Референсная сборка Наконец, мы очень плавно подошли к теме моей работы. Со времени появления первых технологий секвенирования, человечество успело накопить довольно много данных. Уже существует большое количество полностью (или почти полностью) собранных геномов различных организмов. Почему бы не воспользоваться этой информацией, вместо того, чтобы проводить дорогостоящие эксперименты? И воспользоваться можно! Существует множество чисто вычислительных методов под общим названием «референсная сборка» (reference-assisted assembly), которые подразумевают использование последовательностей уже собранных родственных организмов для улучшения качества сборки нового образца. Базовая идея здесь схожа с той, что используется при сборке с длинными ридами: мы находим выравнивание контигов теперь уже на референсный геном, и объединяем их в соответствующем порядке:
Но, как мы знаем, эволюция не стоит на месте, и различия в собираемом и референсном геноме могут оказаться существенными. Во-первых, это может привести к сложностям при поиске выравнивания. Но это еще полбеды. В самом начала статьи я упоминал про крупномасштабные геномные перестройки. Понятно, что если такие перестройки между собираемым и референсным геномом присутствуют, то мы рискуем получить совершенно неправильный результат. Стало быть, нам нужен алгоритм, который анализирует такие перестройки и старается «расставить все по своим местам».
Написанием такого алгоритма я и занимался в качестве своей магистерской диссертации. Главным его отличием от существующих решений является использование нескольких референсных геномов одновременно. Это дает нам дополнительную информацию о том, как геномы менялись в ходе эволюции, а значит позволяет более достоверно оценить порядок контигов и в нашем геноме.

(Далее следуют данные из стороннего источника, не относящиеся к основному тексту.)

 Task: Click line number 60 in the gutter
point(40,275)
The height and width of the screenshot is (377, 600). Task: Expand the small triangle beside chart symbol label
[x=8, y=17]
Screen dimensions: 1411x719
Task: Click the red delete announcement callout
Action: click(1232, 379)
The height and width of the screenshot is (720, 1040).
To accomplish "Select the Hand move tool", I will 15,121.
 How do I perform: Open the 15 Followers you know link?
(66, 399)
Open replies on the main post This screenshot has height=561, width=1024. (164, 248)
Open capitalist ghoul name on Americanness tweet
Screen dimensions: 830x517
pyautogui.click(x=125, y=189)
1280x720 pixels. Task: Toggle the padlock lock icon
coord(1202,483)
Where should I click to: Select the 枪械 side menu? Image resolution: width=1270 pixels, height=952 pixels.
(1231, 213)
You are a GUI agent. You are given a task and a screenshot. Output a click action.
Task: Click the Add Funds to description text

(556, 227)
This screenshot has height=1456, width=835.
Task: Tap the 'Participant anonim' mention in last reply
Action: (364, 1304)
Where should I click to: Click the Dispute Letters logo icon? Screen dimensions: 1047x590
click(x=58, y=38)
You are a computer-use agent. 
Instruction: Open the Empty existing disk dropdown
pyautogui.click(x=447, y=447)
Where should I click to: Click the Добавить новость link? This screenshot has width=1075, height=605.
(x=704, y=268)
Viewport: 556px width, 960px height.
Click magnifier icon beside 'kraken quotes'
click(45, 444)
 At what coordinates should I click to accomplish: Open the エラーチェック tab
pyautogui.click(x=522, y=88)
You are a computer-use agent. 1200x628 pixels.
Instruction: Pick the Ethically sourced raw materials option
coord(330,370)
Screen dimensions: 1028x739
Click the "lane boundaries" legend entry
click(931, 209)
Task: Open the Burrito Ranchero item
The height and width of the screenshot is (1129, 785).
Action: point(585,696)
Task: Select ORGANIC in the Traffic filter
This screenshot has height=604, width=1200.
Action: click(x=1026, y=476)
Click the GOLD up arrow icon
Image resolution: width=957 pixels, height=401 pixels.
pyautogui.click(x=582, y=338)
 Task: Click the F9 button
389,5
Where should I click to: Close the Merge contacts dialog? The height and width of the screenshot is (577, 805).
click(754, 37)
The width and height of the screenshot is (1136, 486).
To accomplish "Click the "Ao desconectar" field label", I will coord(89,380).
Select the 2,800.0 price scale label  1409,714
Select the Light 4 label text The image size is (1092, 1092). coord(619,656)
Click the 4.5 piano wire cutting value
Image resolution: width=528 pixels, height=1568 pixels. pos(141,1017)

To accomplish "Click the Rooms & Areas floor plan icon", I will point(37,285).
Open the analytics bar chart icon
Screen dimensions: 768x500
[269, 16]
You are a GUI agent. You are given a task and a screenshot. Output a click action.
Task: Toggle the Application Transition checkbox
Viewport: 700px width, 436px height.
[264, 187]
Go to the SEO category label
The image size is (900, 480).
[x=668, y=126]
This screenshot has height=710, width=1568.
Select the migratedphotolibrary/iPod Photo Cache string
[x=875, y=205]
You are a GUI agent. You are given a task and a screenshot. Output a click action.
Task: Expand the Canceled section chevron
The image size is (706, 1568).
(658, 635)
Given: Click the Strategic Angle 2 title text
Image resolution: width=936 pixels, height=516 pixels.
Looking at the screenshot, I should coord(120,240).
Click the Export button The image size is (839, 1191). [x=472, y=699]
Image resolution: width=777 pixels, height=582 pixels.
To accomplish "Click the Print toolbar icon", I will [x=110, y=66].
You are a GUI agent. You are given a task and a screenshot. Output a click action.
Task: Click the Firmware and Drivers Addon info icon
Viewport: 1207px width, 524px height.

Не вдаваясь в подробности, я попытаюсь объяснить, почему же несколько референсов лучше, чем один. Начнем с того, что между всеми геномами, которые даны нам на входе, имеется какая-то эволюционная взаимосвязь. Проще говоря, мы можем построить филогенетическое дерево, в листьях которого будут располагаться наши геномы, как референсные — R, так и целевой — T. Дерево показывает их направленную эволюцию от некоторого общего предка, а длинна ветвей соответствует длительности процессов:
Теперь, зная структуру референсных геномов, нам необходимо восстановить целевой. Чтобы сделать это, необходимо понять, как проходила эволюция всего семейства. Нам важно предсказать, в каких местах филогенетического дерева происходили геномные перестройки, последствия которых мы наблюдаем в листьях. Зная это, мы сможем определить, какие перестройки произошли до, а какие после отделения собираемого нами генома в отдельную ветвь. А значит, сможем и сказать, какие из них вероятнее всего присутствуют в нашей сборке.
По результатам работы была написана статья, которая и стала моей магистерской диссертацией. Саму программу можно найти на гитхабе — fenderglass.github.io/Ragout/. Детальное описание алгоритма, к сожалению, выходит за рамки публикации формата Хабра, и было бы не слишком понятно без дополнительного бэкграунда. Но если данная статья вызовет интерес у сообщества, то в дальнейшем я продолжу писать про биоинформатические алгоритмы, связанные с этой темой, и буду постепенно углубляться в область.
P.S. Хотел написать еще и в Биоинформатику, но не хватает кармы.